* THE TASK: Lines to restate from the data below: from the one containing "The width and height of the screenshot is (1080, 489)." to the one containing "Where should I", both included. Give them again exactly, and only them.

* GIVEN INFORMATION:
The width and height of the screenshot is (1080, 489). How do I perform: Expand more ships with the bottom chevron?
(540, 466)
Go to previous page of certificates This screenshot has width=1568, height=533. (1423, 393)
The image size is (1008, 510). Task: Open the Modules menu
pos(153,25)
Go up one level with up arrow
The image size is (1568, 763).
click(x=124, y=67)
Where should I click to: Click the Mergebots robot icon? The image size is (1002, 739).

--

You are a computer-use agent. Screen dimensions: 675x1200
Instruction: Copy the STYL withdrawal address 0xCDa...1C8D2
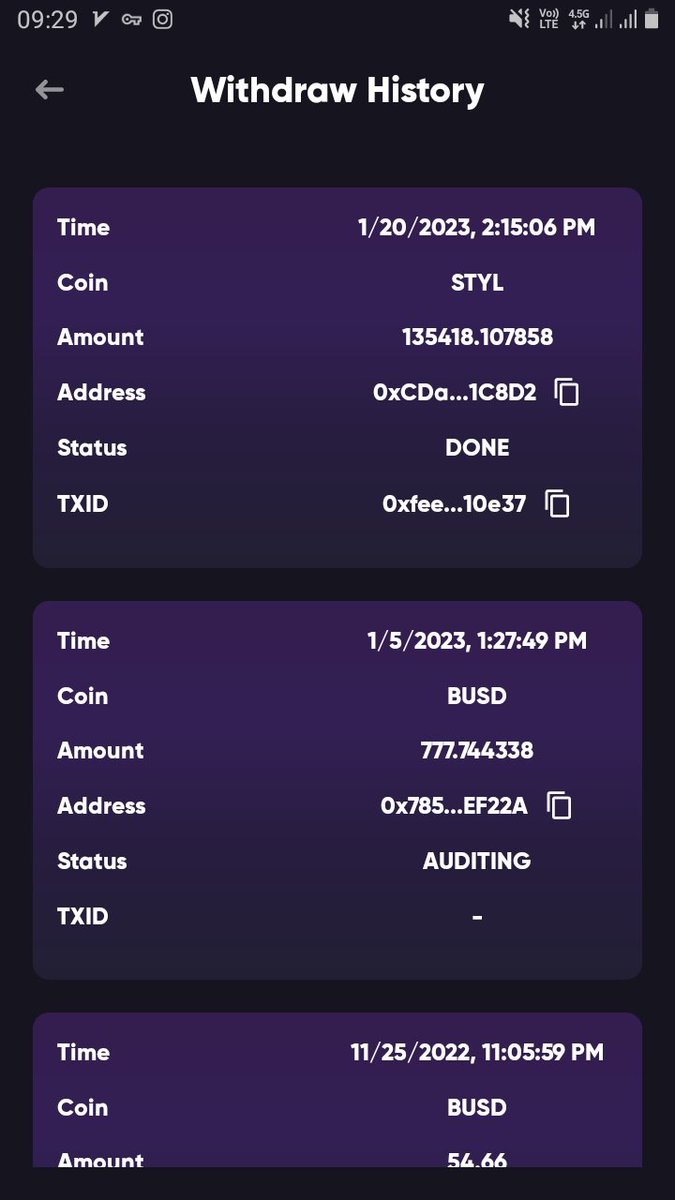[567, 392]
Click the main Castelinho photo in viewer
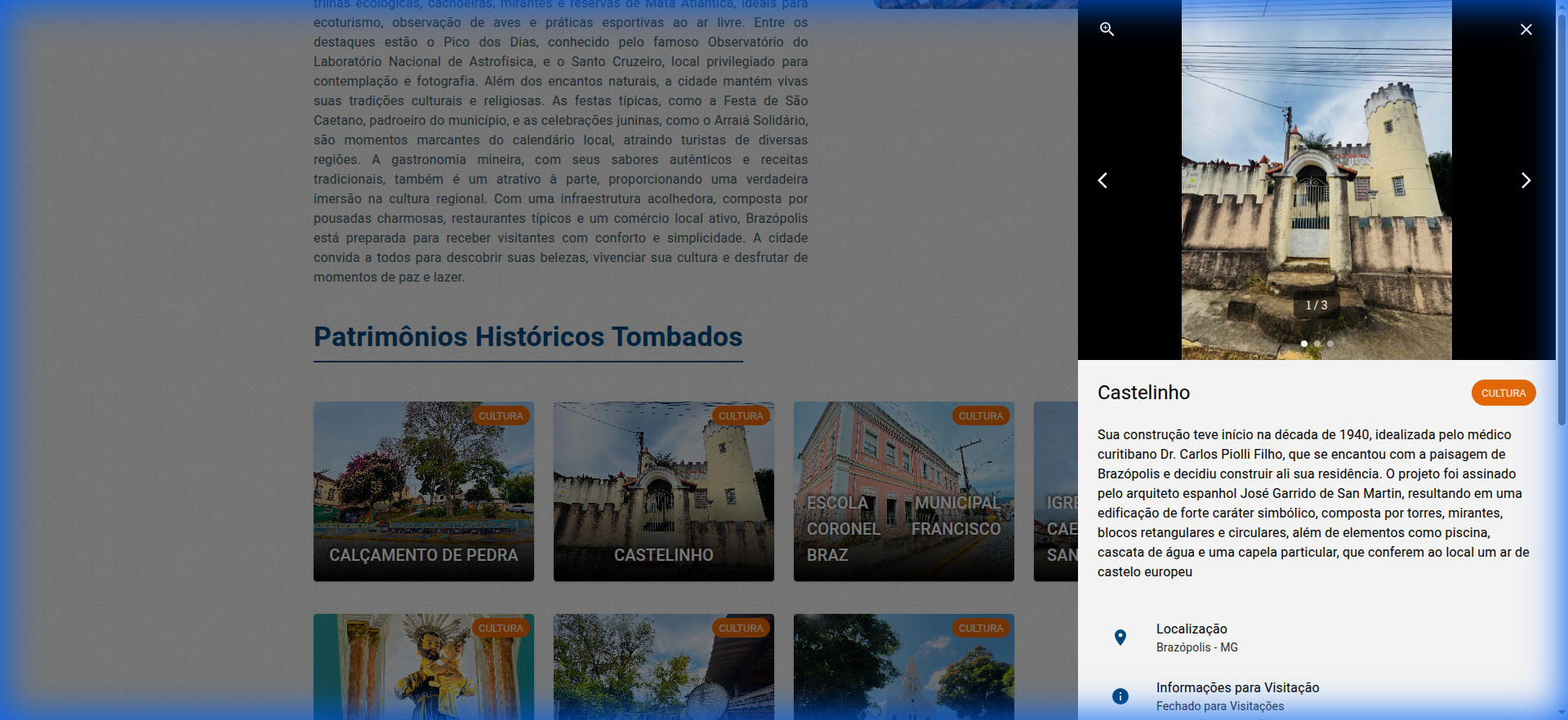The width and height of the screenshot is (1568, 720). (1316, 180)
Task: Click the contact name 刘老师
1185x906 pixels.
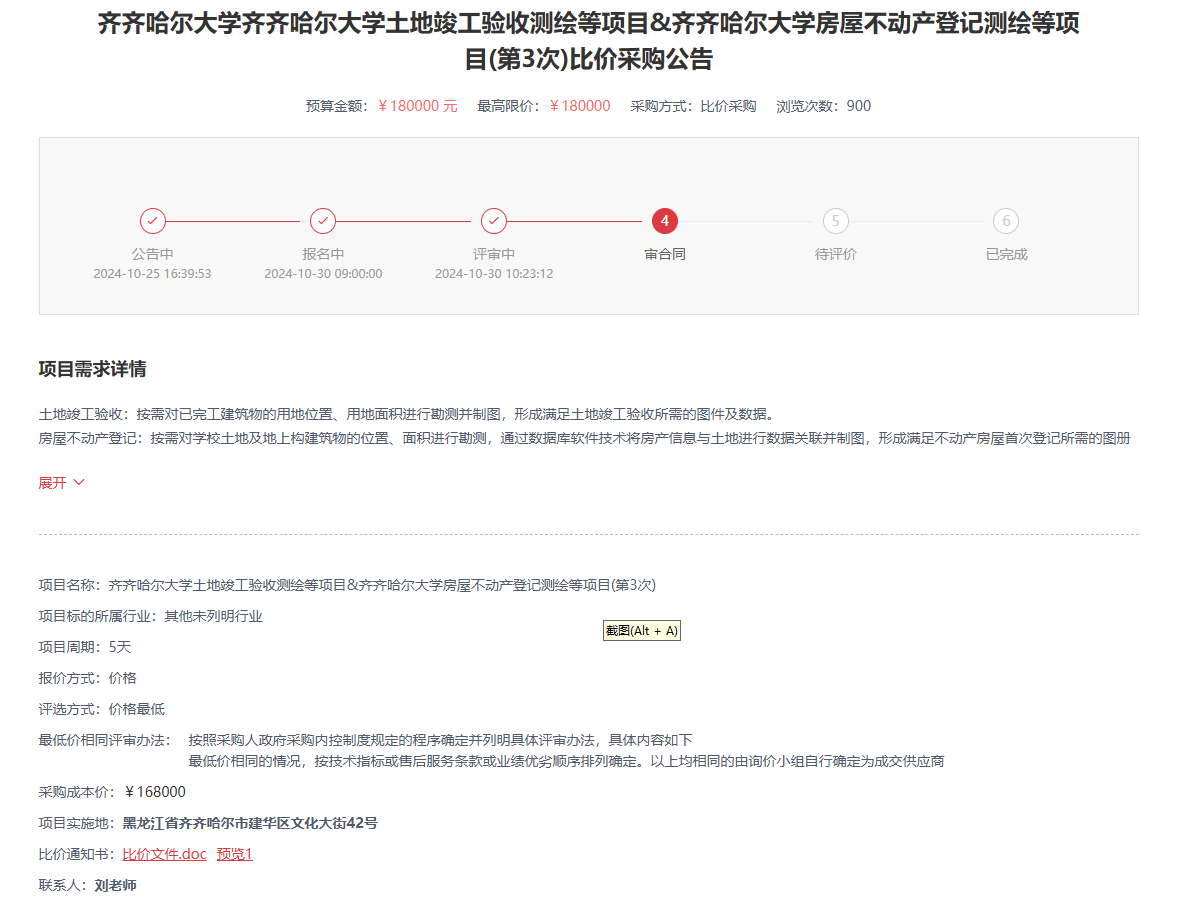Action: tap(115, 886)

* RESPONSE:
The width and height of the screenshot is (1080, 489). How do I perform: Expand more ships with the bottom chevron?
(540, 466)
Go to previous page of certificates This screenshot has width=1568, height=533. (1423, 393)
The image size is (1008, 510). Task: Open the Modules menu
pos(153,25)
Go up one level with up arrow
The image size is (1568, 763).
click(x=124, y=67)
Where should I click to: Click the Mergebots robot icon? The image size is (1002, 739).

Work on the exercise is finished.